- WORK REQUEST: Say how many of the lines below contain the word "with"; nothing else belongs in the answer.

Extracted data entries
-*-*-
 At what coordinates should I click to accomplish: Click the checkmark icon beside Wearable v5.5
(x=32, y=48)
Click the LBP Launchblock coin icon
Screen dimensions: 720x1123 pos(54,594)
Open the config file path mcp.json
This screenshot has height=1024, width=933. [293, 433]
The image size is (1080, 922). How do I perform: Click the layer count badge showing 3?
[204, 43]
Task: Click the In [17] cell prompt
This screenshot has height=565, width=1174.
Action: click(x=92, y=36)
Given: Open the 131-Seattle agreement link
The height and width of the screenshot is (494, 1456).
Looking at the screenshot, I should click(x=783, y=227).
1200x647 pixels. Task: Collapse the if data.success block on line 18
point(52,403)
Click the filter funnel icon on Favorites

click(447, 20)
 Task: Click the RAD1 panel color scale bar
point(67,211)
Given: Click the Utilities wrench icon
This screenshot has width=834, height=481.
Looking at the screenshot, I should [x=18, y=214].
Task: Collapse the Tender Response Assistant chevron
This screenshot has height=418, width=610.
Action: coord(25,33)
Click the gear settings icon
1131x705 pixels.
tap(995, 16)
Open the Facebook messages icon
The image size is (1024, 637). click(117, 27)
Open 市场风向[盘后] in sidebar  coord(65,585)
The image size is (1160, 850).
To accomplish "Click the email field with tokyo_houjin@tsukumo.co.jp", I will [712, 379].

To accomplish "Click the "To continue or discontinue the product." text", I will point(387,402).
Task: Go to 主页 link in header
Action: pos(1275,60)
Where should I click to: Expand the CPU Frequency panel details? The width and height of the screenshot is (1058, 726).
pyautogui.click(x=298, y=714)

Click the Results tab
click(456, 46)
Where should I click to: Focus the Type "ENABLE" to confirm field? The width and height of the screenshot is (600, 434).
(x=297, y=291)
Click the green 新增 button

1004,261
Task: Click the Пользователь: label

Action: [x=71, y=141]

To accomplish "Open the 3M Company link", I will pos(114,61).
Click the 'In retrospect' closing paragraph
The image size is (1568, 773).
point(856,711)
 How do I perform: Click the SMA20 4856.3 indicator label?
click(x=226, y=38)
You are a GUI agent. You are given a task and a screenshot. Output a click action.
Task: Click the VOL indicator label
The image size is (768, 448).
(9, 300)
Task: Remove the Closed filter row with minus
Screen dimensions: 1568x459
-*-*-
- ANSWER TO THIS EXERCISE: 2